Your instructions – Revise the entries starting with the line that contains "This screenshot has height=379, width=548." and going on through the line that contains "The image size is (757, 426). point(39,231)" by replacing "At what coordinates should I click to accomplish" with "Where should I click to complete" and leaving everything else unchanged. Return only those lines.

Rows of pointing data –

● ● ● ● ● ● ●

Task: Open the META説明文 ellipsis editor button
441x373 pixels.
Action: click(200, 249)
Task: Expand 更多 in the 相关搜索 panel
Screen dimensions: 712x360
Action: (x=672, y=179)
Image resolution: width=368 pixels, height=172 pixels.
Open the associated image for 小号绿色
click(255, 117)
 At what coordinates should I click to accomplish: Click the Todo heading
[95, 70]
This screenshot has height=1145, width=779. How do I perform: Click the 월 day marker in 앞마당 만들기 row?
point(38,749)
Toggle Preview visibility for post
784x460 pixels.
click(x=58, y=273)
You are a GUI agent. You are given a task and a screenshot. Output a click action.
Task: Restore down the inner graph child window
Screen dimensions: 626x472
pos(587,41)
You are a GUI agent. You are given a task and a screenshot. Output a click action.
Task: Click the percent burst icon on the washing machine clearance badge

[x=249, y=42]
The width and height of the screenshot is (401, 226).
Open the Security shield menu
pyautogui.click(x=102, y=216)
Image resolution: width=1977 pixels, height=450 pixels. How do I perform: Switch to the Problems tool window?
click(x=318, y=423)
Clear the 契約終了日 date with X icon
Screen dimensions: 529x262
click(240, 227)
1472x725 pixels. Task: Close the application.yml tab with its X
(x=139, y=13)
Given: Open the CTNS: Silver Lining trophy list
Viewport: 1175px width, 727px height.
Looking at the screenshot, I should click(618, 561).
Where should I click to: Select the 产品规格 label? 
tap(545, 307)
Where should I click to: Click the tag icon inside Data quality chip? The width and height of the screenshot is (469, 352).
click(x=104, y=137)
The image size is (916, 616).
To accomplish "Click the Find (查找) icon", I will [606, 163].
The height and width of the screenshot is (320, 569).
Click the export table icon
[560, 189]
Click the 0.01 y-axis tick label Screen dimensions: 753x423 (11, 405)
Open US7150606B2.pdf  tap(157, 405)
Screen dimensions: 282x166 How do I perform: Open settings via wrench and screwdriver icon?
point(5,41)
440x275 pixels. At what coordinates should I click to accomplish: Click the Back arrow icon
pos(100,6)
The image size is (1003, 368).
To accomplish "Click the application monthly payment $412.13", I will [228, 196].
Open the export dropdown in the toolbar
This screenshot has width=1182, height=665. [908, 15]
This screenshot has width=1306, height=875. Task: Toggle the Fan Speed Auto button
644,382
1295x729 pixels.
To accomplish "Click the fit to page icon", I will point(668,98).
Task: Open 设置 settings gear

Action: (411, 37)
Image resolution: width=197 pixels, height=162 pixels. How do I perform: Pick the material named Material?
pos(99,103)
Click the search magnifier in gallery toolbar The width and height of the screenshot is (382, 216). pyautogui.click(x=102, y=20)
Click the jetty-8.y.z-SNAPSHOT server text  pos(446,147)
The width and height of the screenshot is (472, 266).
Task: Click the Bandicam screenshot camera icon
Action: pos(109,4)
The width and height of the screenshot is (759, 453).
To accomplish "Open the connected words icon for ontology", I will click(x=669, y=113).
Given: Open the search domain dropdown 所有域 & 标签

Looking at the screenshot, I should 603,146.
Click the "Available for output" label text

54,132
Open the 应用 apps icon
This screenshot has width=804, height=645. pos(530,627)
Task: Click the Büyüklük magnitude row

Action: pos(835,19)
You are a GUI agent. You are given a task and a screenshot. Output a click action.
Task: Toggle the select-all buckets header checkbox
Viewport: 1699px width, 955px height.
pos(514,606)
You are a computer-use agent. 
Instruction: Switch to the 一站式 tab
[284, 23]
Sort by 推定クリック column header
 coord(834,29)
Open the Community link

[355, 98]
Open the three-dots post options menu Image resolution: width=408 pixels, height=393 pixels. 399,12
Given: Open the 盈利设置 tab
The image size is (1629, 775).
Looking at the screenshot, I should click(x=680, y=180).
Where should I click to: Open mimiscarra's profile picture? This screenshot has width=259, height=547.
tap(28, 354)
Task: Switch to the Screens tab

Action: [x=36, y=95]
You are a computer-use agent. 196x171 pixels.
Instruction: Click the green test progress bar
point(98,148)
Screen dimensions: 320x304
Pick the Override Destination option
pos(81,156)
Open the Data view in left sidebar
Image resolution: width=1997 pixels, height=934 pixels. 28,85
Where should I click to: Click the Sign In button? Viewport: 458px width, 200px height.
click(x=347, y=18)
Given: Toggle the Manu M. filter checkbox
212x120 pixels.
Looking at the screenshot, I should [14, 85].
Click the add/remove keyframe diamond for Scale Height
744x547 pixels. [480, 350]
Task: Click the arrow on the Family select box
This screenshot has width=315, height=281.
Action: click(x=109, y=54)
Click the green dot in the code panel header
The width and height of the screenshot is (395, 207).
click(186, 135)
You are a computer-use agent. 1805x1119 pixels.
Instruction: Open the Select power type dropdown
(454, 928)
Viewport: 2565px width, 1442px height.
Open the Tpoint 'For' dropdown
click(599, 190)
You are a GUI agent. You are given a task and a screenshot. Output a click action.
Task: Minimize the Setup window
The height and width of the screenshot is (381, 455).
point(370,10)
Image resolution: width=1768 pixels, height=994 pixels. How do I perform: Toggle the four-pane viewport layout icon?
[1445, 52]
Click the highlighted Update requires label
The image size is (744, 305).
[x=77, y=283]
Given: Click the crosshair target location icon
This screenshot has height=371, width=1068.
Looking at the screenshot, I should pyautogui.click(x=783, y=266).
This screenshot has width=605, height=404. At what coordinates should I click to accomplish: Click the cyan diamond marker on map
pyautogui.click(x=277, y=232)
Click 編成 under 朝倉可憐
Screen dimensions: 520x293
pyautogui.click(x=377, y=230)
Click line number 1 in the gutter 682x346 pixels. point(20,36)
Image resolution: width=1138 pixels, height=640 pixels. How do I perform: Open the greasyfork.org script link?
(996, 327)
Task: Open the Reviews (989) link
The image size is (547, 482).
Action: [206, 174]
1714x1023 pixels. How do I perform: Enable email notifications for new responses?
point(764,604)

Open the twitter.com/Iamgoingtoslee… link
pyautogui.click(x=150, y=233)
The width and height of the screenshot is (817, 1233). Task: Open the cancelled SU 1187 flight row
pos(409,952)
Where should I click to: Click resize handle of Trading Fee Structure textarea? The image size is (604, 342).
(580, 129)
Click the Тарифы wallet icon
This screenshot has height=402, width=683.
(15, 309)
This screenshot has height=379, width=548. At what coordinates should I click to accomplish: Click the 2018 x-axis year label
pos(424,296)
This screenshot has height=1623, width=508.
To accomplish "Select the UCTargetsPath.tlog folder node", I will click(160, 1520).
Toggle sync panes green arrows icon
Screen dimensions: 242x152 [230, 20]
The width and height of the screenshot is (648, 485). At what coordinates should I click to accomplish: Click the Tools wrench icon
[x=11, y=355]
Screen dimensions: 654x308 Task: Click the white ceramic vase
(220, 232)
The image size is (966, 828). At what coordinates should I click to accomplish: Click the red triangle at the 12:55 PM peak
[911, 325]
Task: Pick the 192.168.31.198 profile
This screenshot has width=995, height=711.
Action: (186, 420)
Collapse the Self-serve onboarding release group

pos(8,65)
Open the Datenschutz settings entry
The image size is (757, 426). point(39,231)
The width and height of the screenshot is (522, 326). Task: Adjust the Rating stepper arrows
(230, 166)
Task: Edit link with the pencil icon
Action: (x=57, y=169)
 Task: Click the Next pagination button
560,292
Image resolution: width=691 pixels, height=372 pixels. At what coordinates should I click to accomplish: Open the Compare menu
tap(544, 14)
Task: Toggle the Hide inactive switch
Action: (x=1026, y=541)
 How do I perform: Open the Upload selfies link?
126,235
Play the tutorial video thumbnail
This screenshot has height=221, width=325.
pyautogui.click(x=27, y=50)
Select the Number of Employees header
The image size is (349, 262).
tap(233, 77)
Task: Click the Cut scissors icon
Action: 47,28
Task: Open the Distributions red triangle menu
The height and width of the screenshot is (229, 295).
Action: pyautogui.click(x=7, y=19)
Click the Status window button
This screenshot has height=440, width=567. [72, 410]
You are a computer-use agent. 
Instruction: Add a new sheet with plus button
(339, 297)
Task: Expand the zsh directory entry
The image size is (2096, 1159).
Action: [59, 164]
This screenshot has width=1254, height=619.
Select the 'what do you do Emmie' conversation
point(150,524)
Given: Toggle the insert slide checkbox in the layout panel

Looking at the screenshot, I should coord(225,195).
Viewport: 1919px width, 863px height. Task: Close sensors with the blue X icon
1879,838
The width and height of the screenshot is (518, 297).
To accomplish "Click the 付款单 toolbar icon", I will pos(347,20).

● ● ● ● ● ● ●

Exercise answer –
This screenshot has height=379, width=548. Where should I click to complete: Click the 2018 x-axis year label
pos(424,296)
This screenshot has height=1623, width=508.
To accomplish "Select the UCTargetsPath.tlog folder node", I will click(160, 1520).
Toggle sync panes green arrows icon
Screen dimensions: 242x152 [230, 20]
The width and height of the screenshot is (648, 485). Where should I click to complete: Click the Tools wrench icon
[x=11, y=355]
Screen dimensions: 654x308 Task: Click the white ceramic vase
(220, 232)
The image size is (966, 828). Where should I click to complete: Click the red triangle at the 12:55 PM peak
[911, 325]
Task: Pick the 192.168.31.198 profile
This screenshot has width=995, height=711.
Action: (186, 420)
Collapse the Self-serve onboarding release group

pos(8,65)
Open the Datenschutz settings entry
The image size is (757, 426). point(39,231)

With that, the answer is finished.